Pixel coordinate grounding data
------------
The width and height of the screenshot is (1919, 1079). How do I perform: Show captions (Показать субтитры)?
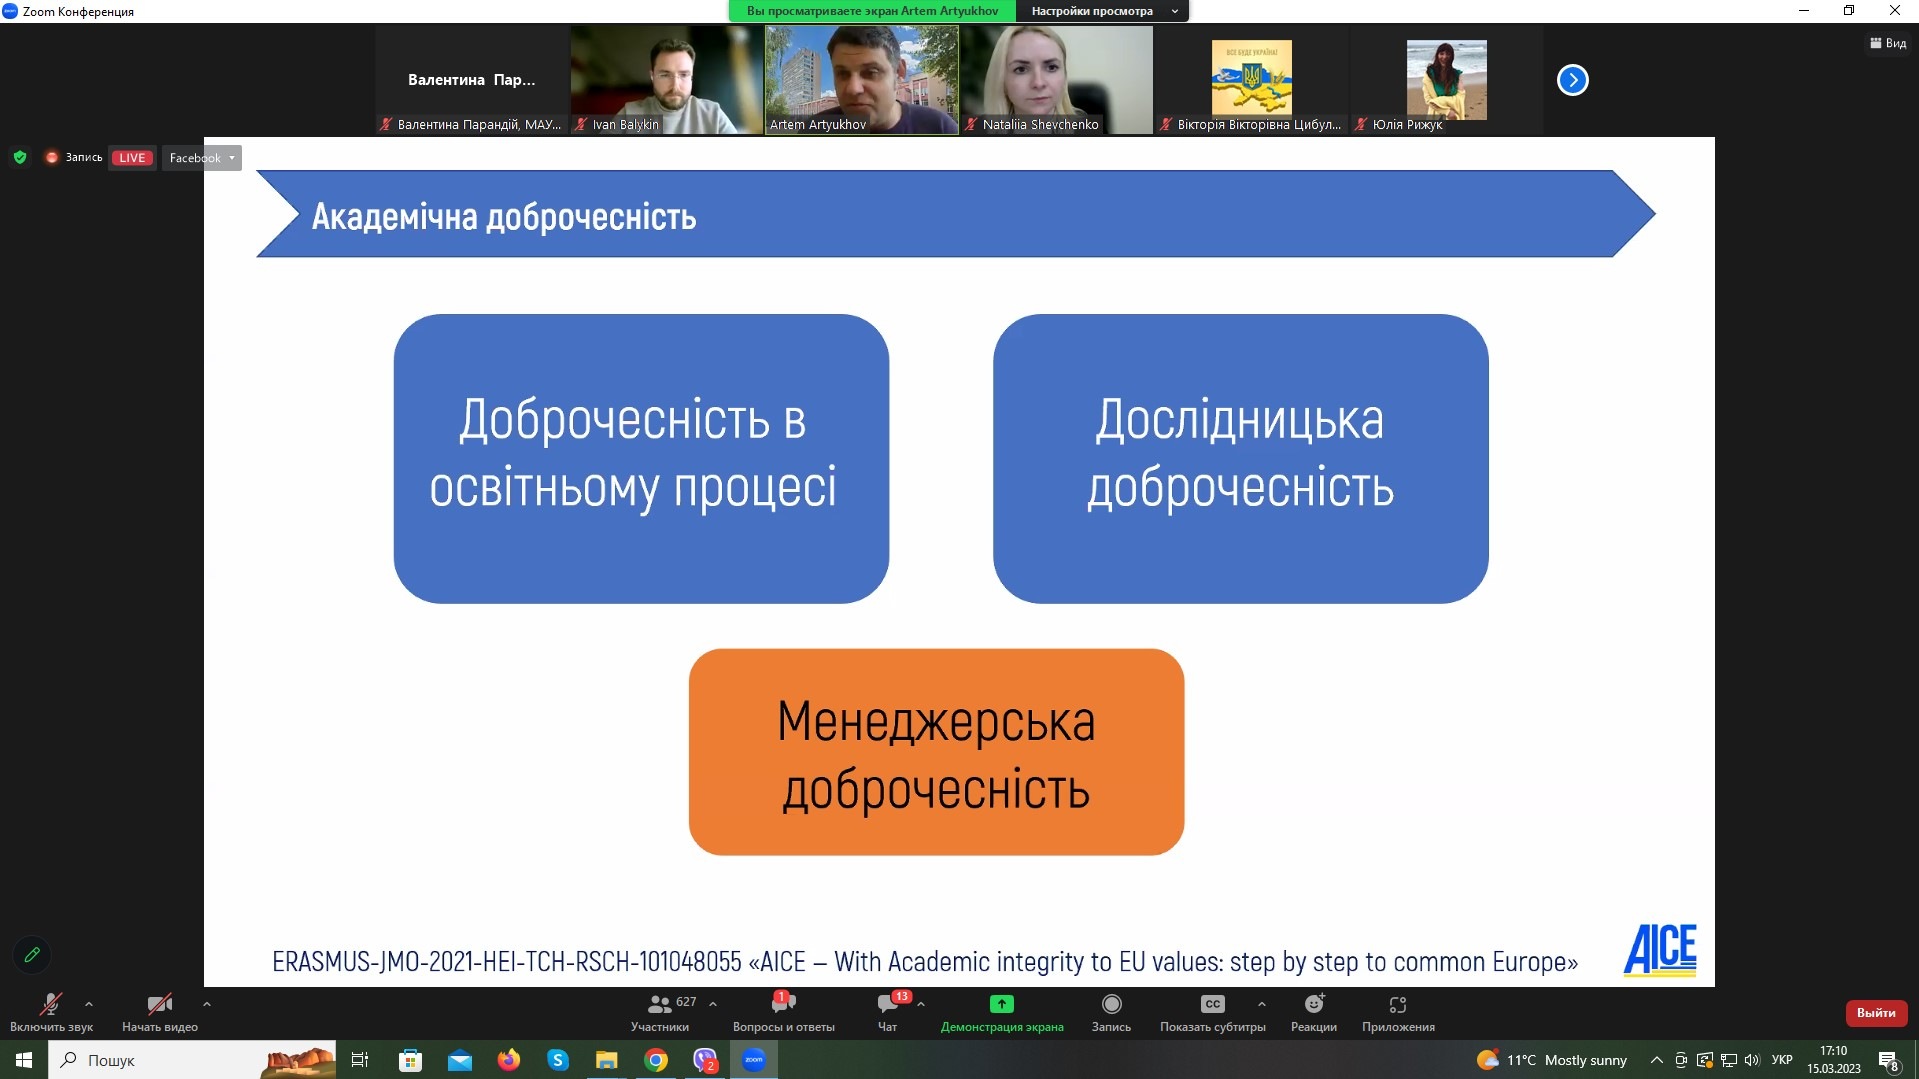tap(1212, 1011)
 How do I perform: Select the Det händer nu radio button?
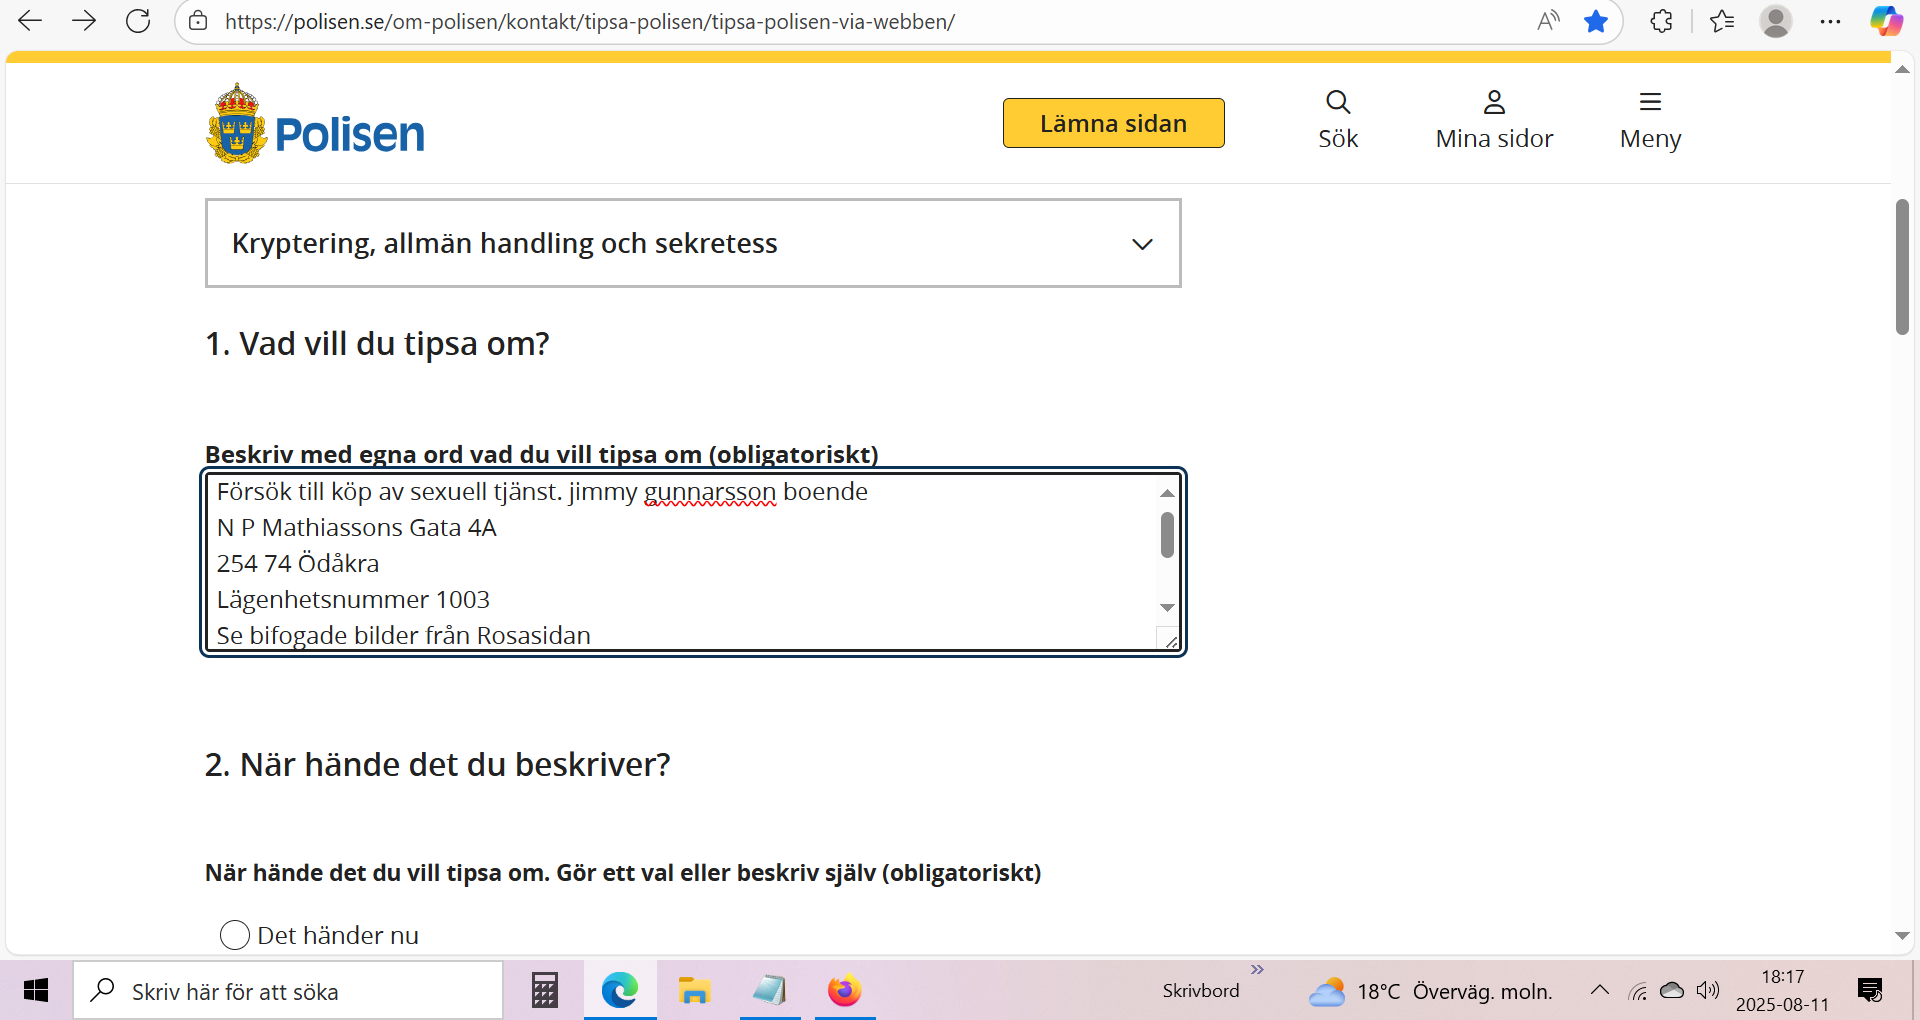coord(234,935)
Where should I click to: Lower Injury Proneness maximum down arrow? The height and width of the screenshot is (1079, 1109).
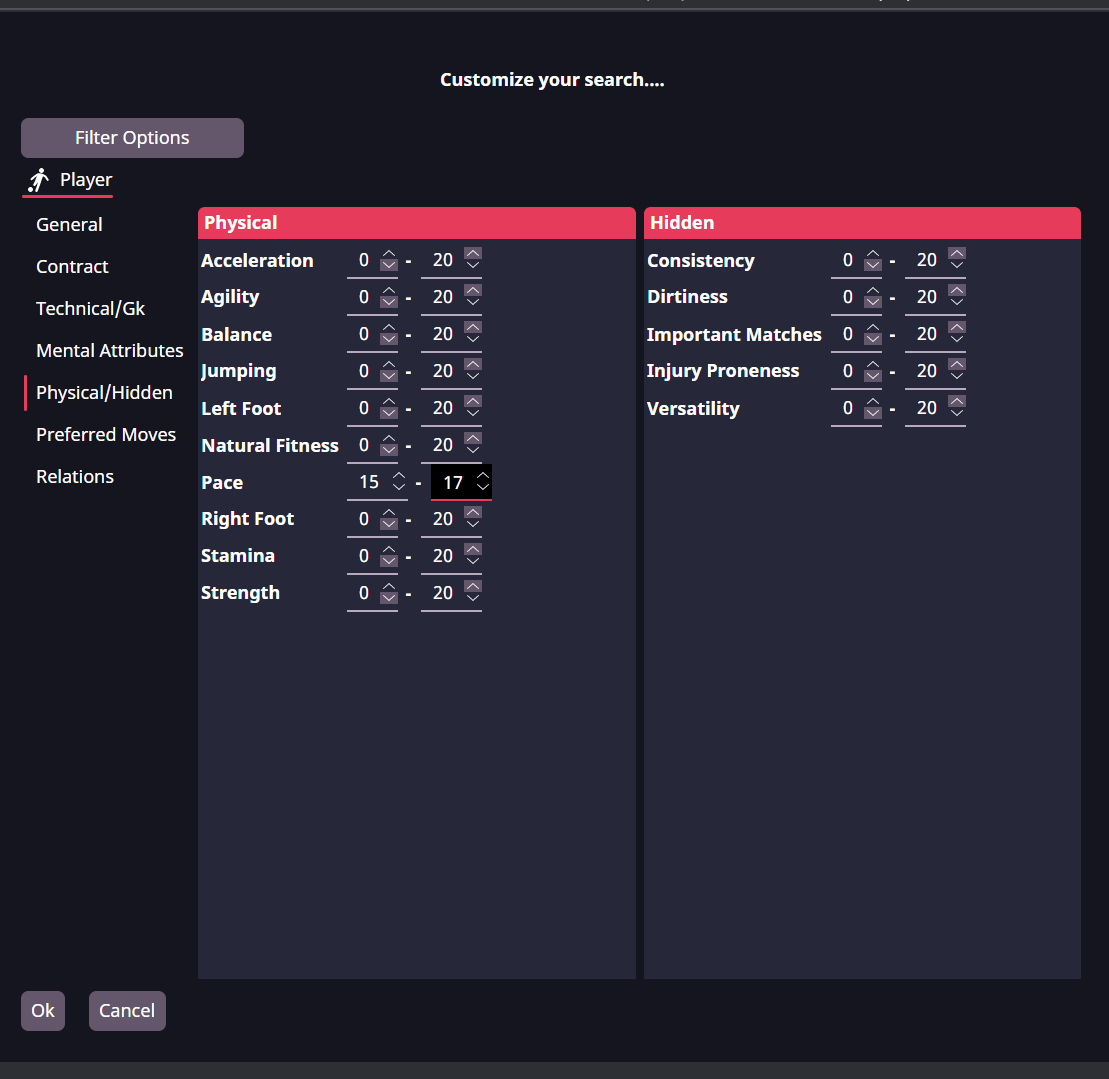point(957,377)
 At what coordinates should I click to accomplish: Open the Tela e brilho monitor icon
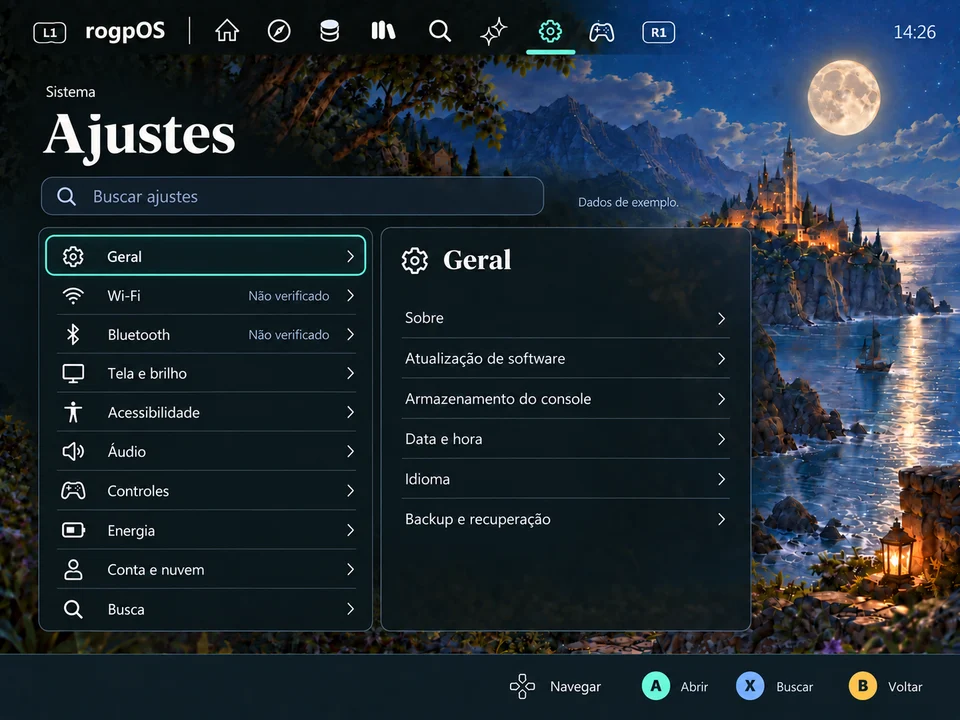coord(73,373)
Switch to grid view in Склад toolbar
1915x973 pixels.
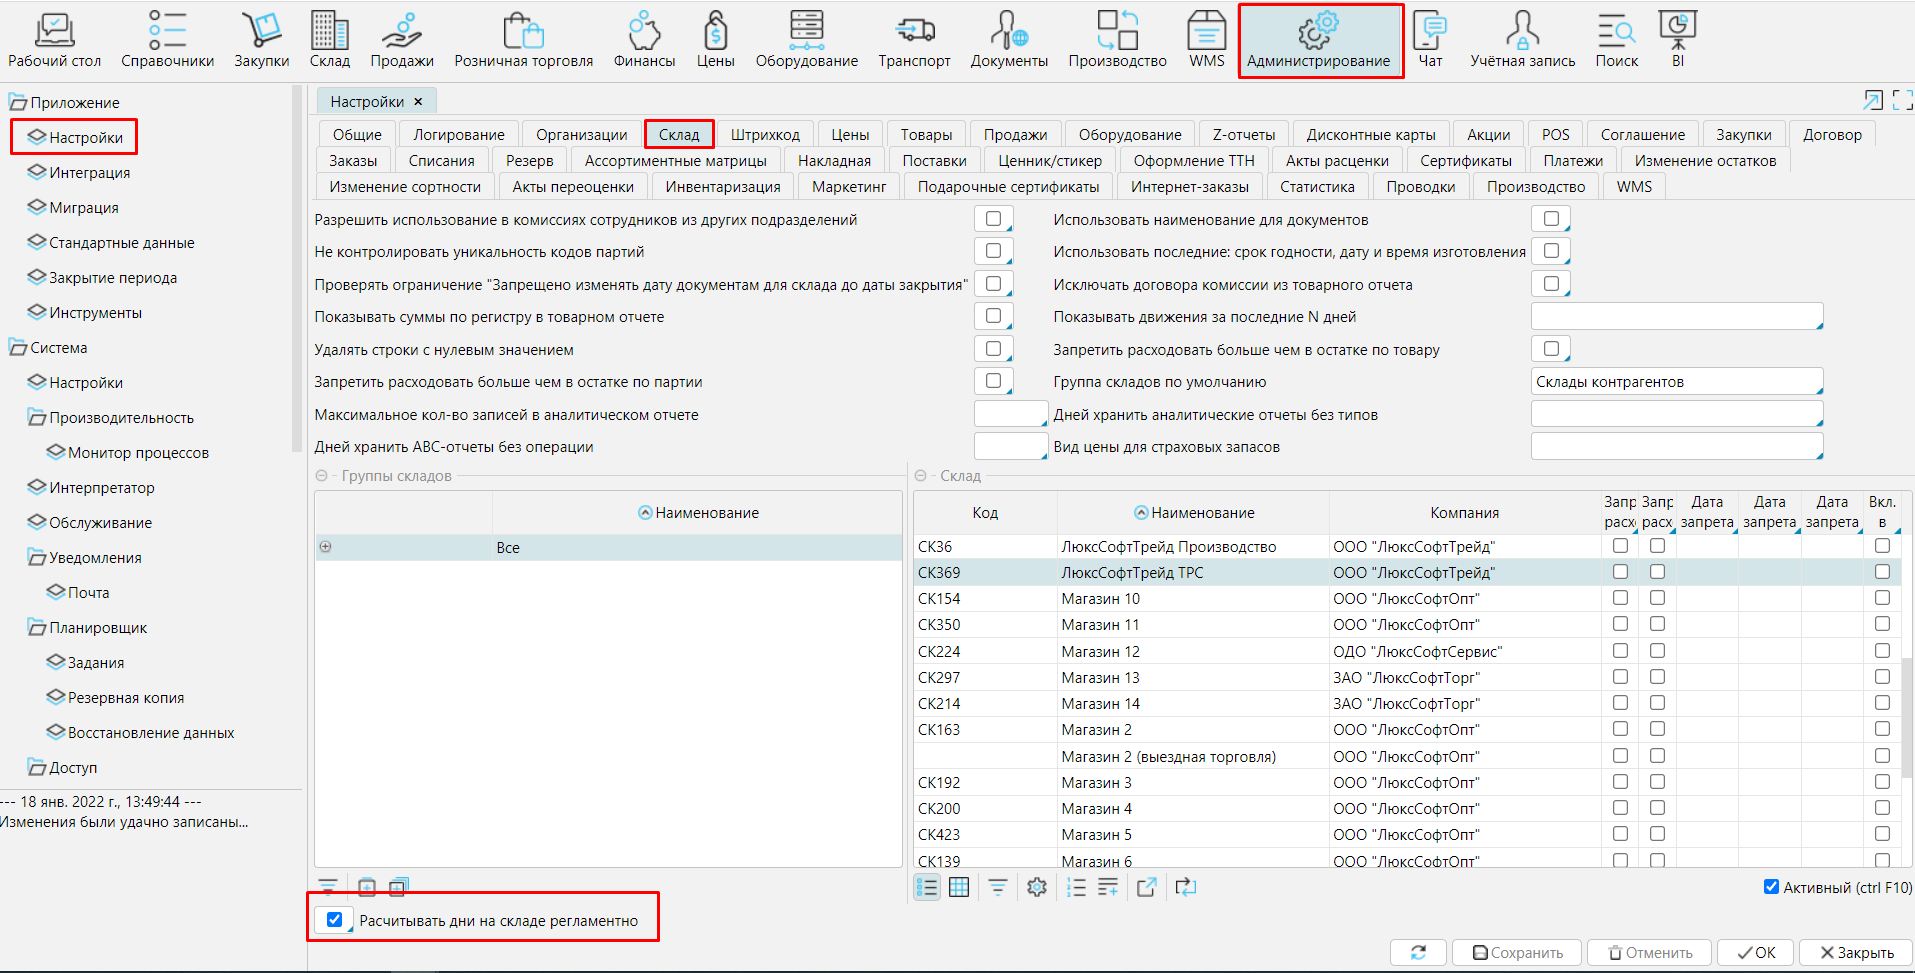click(x=959, y=887)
------------
Requirement
Output the data above exactly, excluding images.

Written reply
The width and height of the screenshot is (1919, 1079). How do I perform: Show captions (Показать субтитры)?
tap(1212, 1011)
 How do I perform: Select the Det händer nu radio button?
coord(234,935)
Where should I click to: Lower Injury Proneness maximum down arrow? The height and width of the screenshot is (1079, 1109).
point(957,377)
 At what coordinates should I click to accomplish: Open the Tela e brilho monitor icon
coord(73,373)
Switch to grid view in Склад toolbar
1915x973 pixels.
click(x=959, y=887)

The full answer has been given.